Je retarde l'heure sacrée du coucher, feuilletant ici, bricolant là, farfouillant quelque boite oubliée.
Mes nuits sont entrecoupées de songes qui envahissent mon esprit endormi, au point de me tenir éveillée de longues heures.
Ce ne sont pas des insomnies.
Ce sont des réveils difficiles, alors que je lutte pour ne pas souffrir le jour, et que je m'y vois immergée, la nuit, n'ayant plus d'échappatoire. Et pour cause.
Je m'interdis, alors, toute nouvelle plongée vers Morphée.

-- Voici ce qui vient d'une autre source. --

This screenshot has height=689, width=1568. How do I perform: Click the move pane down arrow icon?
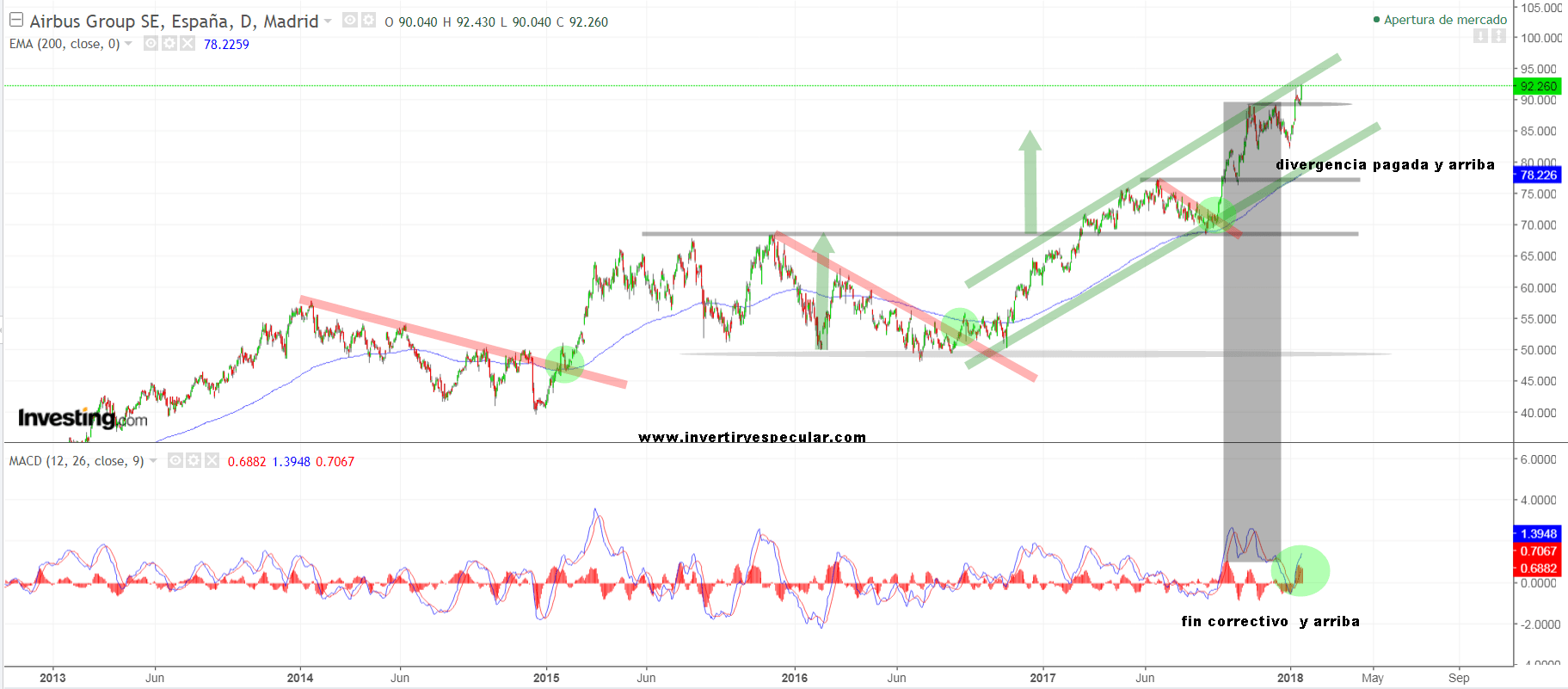point(1479,36)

Du moins dans l'immédiat.
Espérant chasser de mes paupières, ce qui me torture sans fin.

L'évocation même, de l'objet de mon tourment, est tellement douloureuse, que je le confine tout au fond de mon âme, me faisant violence. Continuellement.
Et bien sur, il ressort quand il peut. 
A la nuit tombée, il sent que son heure est venue. C'est son côté vampirique. 
Il a besoin d'espace libre. 
Et que mes barrières tombent. 
Si mon premier sommeil est suffisamment lourd, il s'engage vivement dans les couloirs de mon inconscient. 

Il arrive que je sois plus forte.
Et de l'objet qui me fait tant souffrir, je ne perçois plus que bribes, ou étranges parcelles rattachées.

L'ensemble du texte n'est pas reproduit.